Hi,
I have been thinking about this for a couple months, and I am wondering if anyone else has any input.
Lets say I have 4 treatments
1) 0 nM compound X + 0 nM Compound Y
2) 10 nM compound X + 0 nM Compound Y
3) 0 nM Compound X + 10 nM compound Y
4) 10 nM compound X + 10 nM compound Y
To determine which variables have an effect, the above data could be analyzed with a two-way ANOVA (A) or a one-way ANOVA followed by Tukey's post-hoc (or just Tukey's without ANOVA protection if you prescribe to the notion that only Fisher's LSD needs ANOVA protection according to Fisher and stats books) (B).
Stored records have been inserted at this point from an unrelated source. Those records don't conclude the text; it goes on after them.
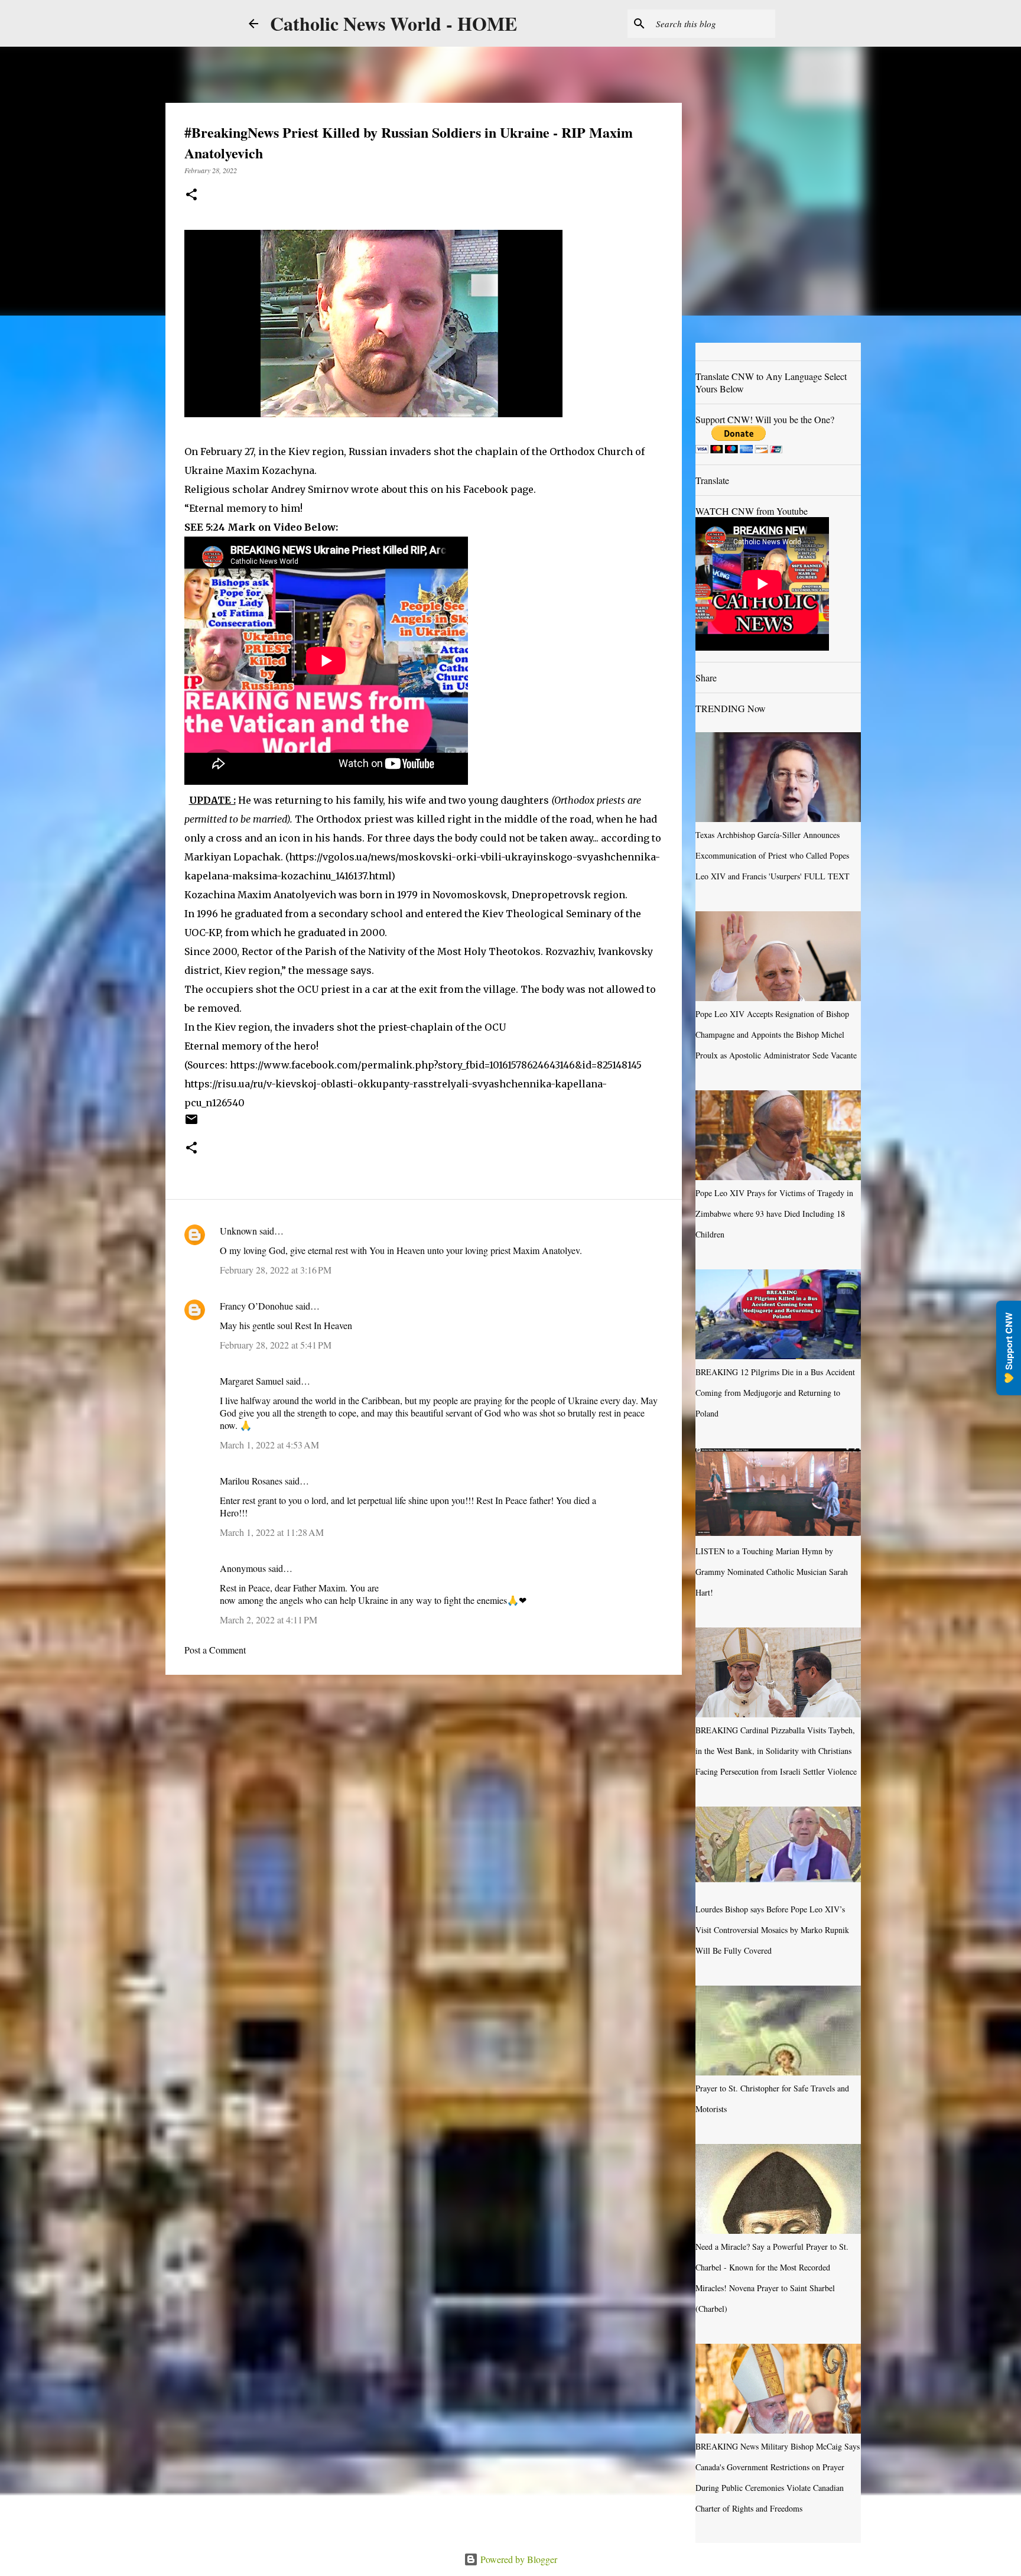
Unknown (238, 1230)
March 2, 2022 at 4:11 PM (268, 1619)
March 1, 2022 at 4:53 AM (269, 1444)
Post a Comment (215, 1649)
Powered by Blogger (517, 2559)
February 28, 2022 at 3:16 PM (275, 1269)
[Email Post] (191, 1123)
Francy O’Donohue (256, 1306)
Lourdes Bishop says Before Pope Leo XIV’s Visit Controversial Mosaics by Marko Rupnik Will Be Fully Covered (772, 1929)
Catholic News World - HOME (393, 23)
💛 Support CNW (1008, 1348)
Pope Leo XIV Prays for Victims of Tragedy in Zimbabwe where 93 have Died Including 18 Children (774, 1213)
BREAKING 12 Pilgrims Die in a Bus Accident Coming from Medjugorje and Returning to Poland (775, 1392)
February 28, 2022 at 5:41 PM (275, 1345)
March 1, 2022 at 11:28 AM (272, 1532)
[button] (191, 195)
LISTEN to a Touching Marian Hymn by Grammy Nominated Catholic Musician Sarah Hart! (771, 1571)
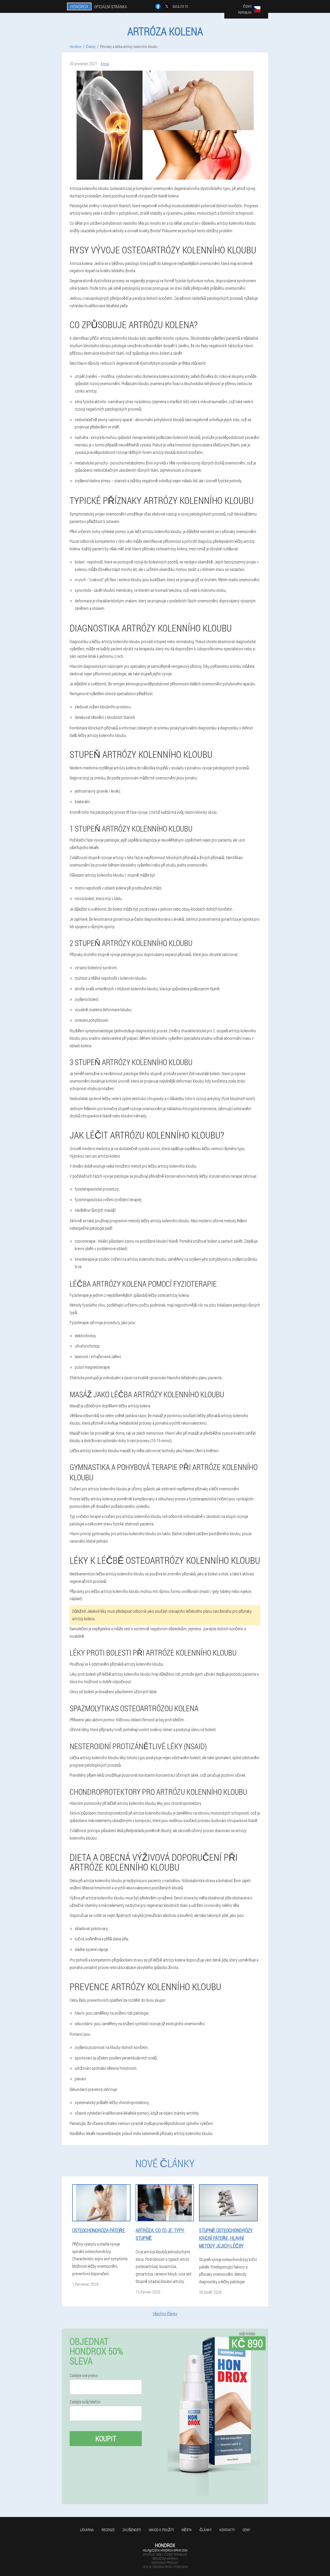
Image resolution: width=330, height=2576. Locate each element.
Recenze (108, 2529)
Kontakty (227, 2529)
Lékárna (87, 2529)
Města (187, 2529)
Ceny (246, 2529)
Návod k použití (161, 2529)
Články (206, 2529)
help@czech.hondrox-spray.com (165, 2550)
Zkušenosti (131, 2529)
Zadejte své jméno (84, 2375)
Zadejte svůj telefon (85, 2402)
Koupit (105, 2438)
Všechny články (165, 2313)
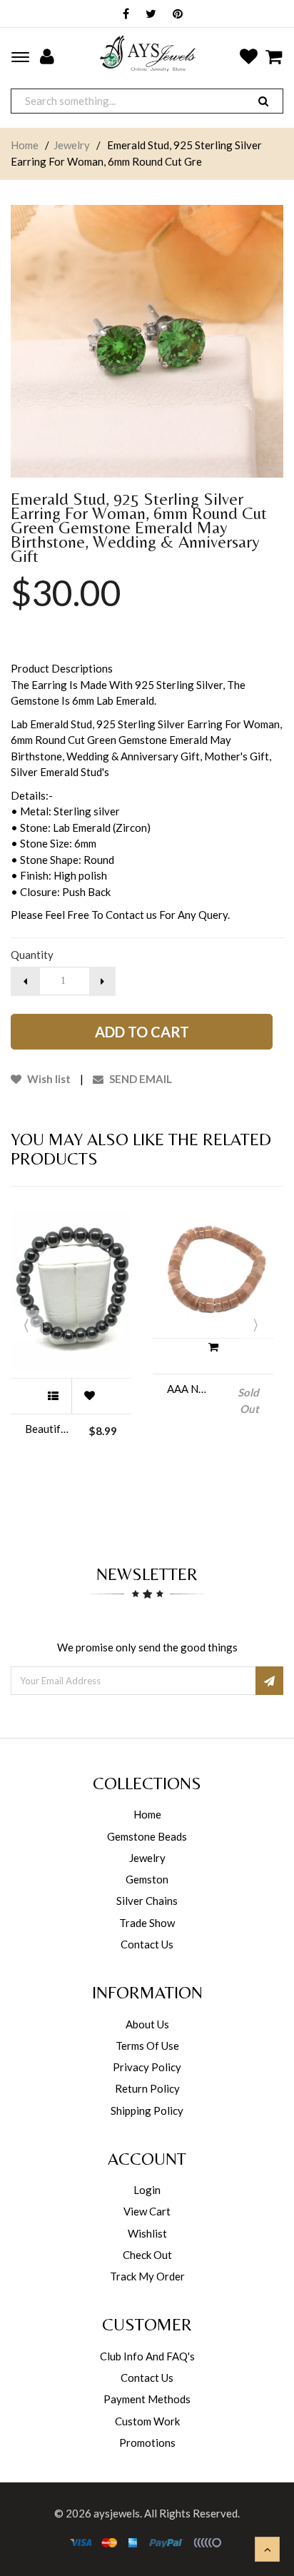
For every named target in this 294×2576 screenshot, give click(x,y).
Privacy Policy (147, 2067)
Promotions (147, 2442)
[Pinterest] (174, 14)
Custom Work (147, 2421)
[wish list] (89, 1396)
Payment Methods (147, 2399)
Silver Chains (147, 1900)
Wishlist (147, 2233)
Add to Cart (142, 1031)
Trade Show (147, 1922)
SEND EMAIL (139, 1078)
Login (147, 2189)
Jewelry (72, 145)
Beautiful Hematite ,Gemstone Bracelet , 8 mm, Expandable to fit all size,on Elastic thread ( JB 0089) (47, 1428)
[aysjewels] (147, 53)
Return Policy (147, 2088)
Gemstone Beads (147, 1836)
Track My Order (147, 2276)
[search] (263, 101)
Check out (147, 2254)
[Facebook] (122, 14)
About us (147, 2024)
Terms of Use (147, 2045)
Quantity (32, 954)
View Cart (147, 2211)
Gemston (147, 1879)
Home (25, 145)
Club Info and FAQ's (147, 2356)
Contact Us (147, 1944)
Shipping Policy (147, 2110)
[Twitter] (147, 14)
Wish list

Playing with data, the only difference between the p-values of a two-way ANOVA and Tukey's post-hoc in these cases are +/- 0.01. From my understanding, Tukey's should be more conservative / have less power.
Is there anything I am not considering between these two tests? I am curious if someone with a stronger background in statistics could weigh in on this.
Another way I have thought about this:
If you have a 2x2 condition as above, lets run a two-way ANOVA. One of your variables (lets say Compound X) has a significant effect. In table design with 3 levels, you may have to conduct additional analysis to say if the means are bigger or lower (i.e. run Tukey's post-hoc test). However, in a 2x2 design like above, it would be redundant to run Tukey's post-hoc test. For example, if your two-way ANOVa said compound X had a significant effect, you would be able to say "the condition with compound X, which shows a higher response, significantly increased the output" - this is specific to this type of table.
How is this different from just running Tukey's post-hoc test from the get go? In this table design, they basically both tell you the differences in means.